I’m not sure that I have seen anything in the electronics industry shift from an emerging technology to a commodity as fast as high-brightness LED lighting. Only 10 or so short years ago I was trying to talk marketing people at two major semiconductor companies into making parts for the market. 

Since they could not buy marketing reports showing how big the market was at this second or in next quarter, they brushed me off and said they needed a better business case.  Well, the business case opened up and dumped its entire contents on their heads like a tsunami so fast they could not react fast enough. The latest predictions are that LED lighting will be an over 43 billion dollar market growing at 13% between now and by 2020 according to Zion research.

Now the market is pretty saturated with everyone and their immediate family making things for LED lighting, as the market went from an emerging one to one flooded with offerings from LED protection to power supplies and controller ICs in less than 10 years. 
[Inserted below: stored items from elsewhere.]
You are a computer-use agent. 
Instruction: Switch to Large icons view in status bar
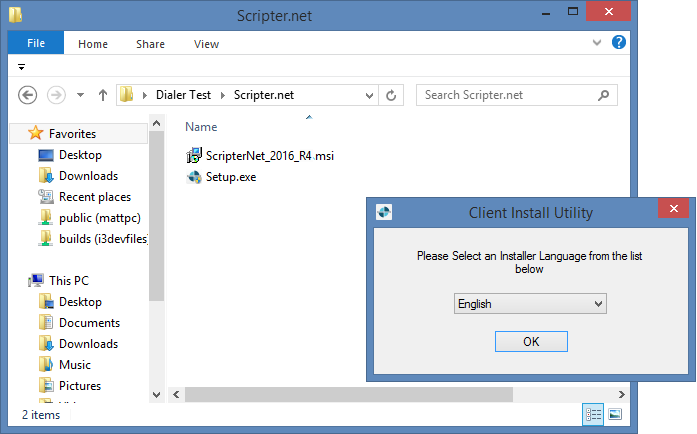[616, 414]
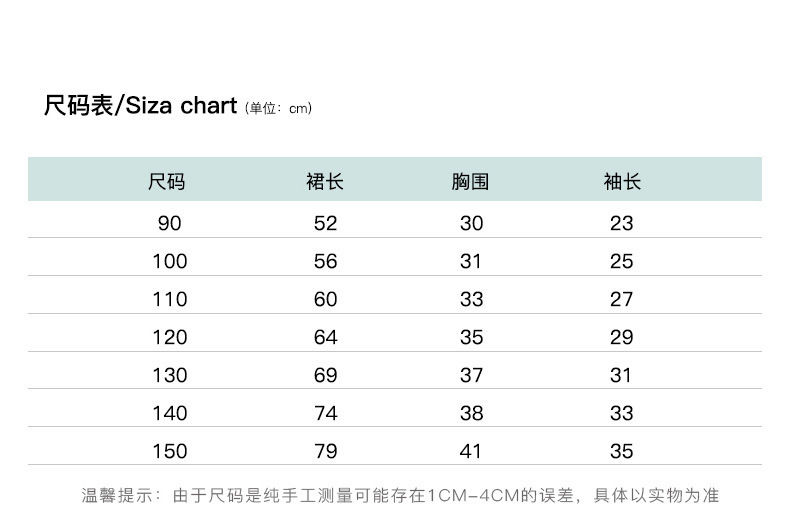Click the 胸围 value 41
The image size is (790, 524).
(471, 451)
Parts of the market are like being in the 29-dollar DVD player business – impressive volumes, but single-digit margins, if any at all. Once the electromechanical parts, which used to inhabit this space – ballasts, arc lamps, fluorescent tubes, contactors – were replaced with sensitive electronics, we saw that proximate lightning strikes and transients would routinely wipe out the power supplies, LED’s and other components.  These transients would often exceed by several times the typical specifications that the power supplies were designed for. Unfortunately, transients and surges do not read specifications.  
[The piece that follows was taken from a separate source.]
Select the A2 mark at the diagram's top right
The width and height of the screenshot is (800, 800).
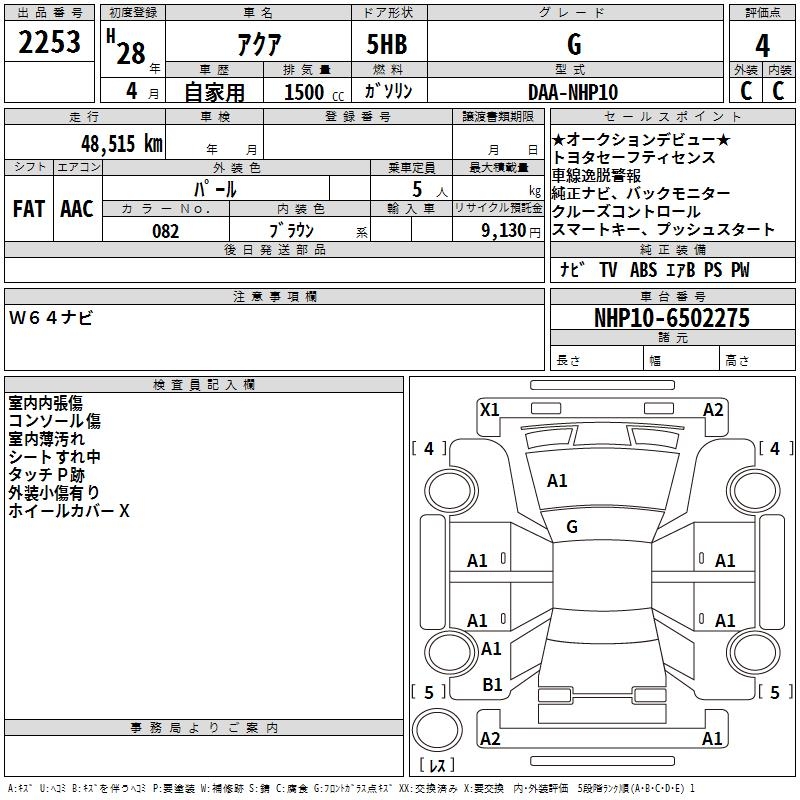(x=713, y=409)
This has lead to some key developments by companies like Littlefuse on protection devices which keep lighting strikes from taking out utility pole mounted streetlights. This will be the subject of an industry session on safety and compliance that PSMA is holding at APEC. 

Since electronics have seen a race the bottom, the amount of protection that can be added to a system is often lowered and then the proper protection is added externally if the system is going to survive the real world.  It’s an interesting situation. 

There are parts of the LED lighting business, which are not a commodity. High-bay lighting may not be.  Explosion-proof lighting for refineries and off-shore drilling platforms would be two examples.  Medical lighting might not be a commodity, while automotive lighting, while not a commodity, has pretty much standardized on LED lighting.  

The general lighting business has been a commodity low-cost business for a while before us electronic types arrived on the scene, so in effect the market started up into a commodity business. However, features are being added such as connectivity – IoT if you will - for lighting control and monitoring. 

Now that the regular lighting business is a race to the bottom, engineers are finding extra features and functionality, which can be added.   The payback of LED lighting especially with added PFC is tremendous – now that its becoming ubiquitous, engineers are asking what can we do next with sensing, control and connectivity, to move it from a commodity. 

I do think much of the LED lighting business will have similar attributes to consumer electronics.  It’s going to move fast, you have to have the best features, functions, and connectivity at a very value-driven price able to survive hyper competition.  If you are in this market, you are living in interesting times, as the proverb goes.